Problema A >>
Devuelve sin cambios el pasaje del documento fuente que empieza en "Y después de reflexionar" y acaba en "catarro lo sofocaba.".
Problema B >>
Responde, según el documento fuente:
(i) ¿Qué contestó el joven después de reflexionar durante algunos instantes?
(ii) ¿Qué pidió el joven para todos sus compañeros?
(iii) ¿A quién se le había encargado avisar apenas el enfermo diese señal de entrar en agonía?

Documento fuente >>
• • • • •

Y después de reflexionar durante algunos instantes, respondió:
—¡No tengo nada!
¡Qué hermosa respuesta! Un joven que se avecina a la muerte, que sabe que tiene que morir y puede responder con la mayor serenidad y tranquilidad de espíritu: —¡No tengo nada!
Le volví a preguntar:
—Dime: ¿vas de buena gana al Paraíso?
—Seguro —me replicó—, así veré cara a cara cómo es el Señor, del cual he oído decir cosas tan maravillosas, y comprenderé cómo está hecha mi alma.
En otra ocasión le dije:
—¿No quieres nada de mí?
—Solamente una cosa: que me ayude a ir al Paraíso.
—Sí. Pero ¿no me pides nada más?
—Que ayude también a todos mis compañeros a ganarse el cielo.
Le prometí que haría cuanto estuviese de mi parte. Esta mañana lo encontré muy grave, no podía hablar, el catarro lo sofocaba.
Habiéndole dicho ya a Rossi que apenas el enfermo diese señal de entrar en agonía me avisase, acudí junto a su lecho. Tenía los ojos cerrados; estaba muy falto de fuerzas, pero apenas había dado yo un paso para ausentarme, pues el fin no me parecía inminente, abrió los ojos y comenzó a mover los brazos y todo el cuerpo gritando con voz sofocada:
—¡Ah, ah, ah!
Volví atrás, le pregunté qué era lo que quería y haciendo un gran esfuerzo me dijo que deseaba morir teniéndome a su lado. Le respondí que se tranquilizase, que iba a mi habitación para despachar algunas cartas y que volvería apenas me avisasen que había llegado su último momento.
Fui a mi habitación y después de haber trabajado un rato, vinieron a decirme que el enfermo empeoraba por momentos. Acudí inmediatamente y pude comprobar que se había agravado mucho más, pero no me pareció que su muerte fuese cosa inminente. Por tanto, me dispuse a volver otra vez a mi habitación. Pero el enfermo volvió a abrir los ojos emitiendo el mismo grito:
—¡Ah, ah, ah!

• • • • •

Datos registrados >>
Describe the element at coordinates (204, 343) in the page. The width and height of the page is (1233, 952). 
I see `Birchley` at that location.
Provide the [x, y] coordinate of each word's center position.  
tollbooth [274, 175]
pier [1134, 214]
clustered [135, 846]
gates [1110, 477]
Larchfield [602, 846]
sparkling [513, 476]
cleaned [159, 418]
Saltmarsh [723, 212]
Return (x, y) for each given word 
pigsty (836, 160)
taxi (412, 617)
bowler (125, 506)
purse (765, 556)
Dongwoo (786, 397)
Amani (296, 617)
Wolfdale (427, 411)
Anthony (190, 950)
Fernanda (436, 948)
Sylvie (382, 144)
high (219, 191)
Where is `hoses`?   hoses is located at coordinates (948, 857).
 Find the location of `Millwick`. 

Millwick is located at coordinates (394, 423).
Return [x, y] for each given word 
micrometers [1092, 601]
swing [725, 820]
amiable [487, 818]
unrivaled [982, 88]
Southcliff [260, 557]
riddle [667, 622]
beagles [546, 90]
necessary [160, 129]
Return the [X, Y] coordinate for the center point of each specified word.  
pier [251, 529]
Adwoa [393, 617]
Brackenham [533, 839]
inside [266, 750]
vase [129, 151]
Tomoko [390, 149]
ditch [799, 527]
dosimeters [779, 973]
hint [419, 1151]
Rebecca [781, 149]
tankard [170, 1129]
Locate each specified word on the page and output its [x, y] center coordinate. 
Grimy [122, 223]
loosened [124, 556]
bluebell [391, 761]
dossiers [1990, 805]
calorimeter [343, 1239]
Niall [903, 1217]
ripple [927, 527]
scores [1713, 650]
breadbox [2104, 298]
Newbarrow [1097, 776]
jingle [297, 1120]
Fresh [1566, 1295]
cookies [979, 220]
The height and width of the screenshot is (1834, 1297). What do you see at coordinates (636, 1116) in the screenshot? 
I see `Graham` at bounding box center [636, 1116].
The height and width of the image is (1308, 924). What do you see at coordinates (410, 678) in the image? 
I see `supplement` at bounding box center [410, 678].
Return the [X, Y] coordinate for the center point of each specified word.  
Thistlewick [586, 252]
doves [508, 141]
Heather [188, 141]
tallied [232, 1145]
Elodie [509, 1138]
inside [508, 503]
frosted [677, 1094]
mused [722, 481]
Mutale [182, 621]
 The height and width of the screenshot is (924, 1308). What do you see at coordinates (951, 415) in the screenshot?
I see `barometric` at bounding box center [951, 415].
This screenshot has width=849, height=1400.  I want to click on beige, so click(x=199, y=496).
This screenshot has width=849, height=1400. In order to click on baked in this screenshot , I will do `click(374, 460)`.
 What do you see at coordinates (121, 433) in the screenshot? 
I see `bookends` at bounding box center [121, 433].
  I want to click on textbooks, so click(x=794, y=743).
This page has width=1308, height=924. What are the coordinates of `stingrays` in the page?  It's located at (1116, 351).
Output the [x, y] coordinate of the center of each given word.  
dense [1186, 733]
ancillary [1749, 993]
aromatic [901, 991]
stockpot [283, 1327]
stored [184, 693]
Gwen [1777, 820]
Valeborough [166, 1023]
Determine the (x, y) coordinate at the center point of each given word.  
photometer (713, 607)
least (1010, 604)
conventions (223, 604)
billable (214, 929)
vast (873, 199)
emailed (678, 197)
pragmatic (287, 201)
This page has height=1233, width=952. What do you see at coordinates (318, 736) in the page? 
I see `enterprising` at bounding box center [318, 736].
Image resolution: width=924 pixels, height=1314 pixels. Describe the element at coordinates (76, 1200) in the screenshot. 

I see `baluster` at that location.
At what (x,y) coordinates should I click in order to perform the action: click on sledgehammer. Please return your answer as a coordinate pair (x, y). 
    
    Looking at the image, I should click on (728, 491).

• • • • •

Solución del problema A >>
Y después de reflexionar durante algunos instantes, respondió:
—¡No tengo nada!
¡Qué hermosa respuesta! Un joven que se avecina a la muerte, que sabe que tiene que morir y puede responder con la mayor serenidad y tranquilidad de espíritu: —¡No tengo nada!
Le volví a preguntar:
—Dime: ¿vas de buena gana al Paraíso?
—Seguro —me replicó—, así veré cara a cara cómo es el Señor, del cual he oído decir cosas tan maravillosas, y comprenderé cómo está hecha mi alma.
En otra ocasión le dije:
—¿No quieres nada de mí?
—Solamente una cosa: que me ayude a ir al Paraíso.
—Sí. Pero ¿no me pides nada más?
—Que ayude también a todos mis compañeros a ganarse el cielo.
Le prometí que haría cuanto estuviese de mi parte. Esta mañana lo encontré muy grave, no podía hablar, el catarro lo sofocaba.

Solución del problema B >>
(i) «¡No tengo nada!»
(ii) Que se les ayudara también a ganarse el cielo.
(iii) A Rossi.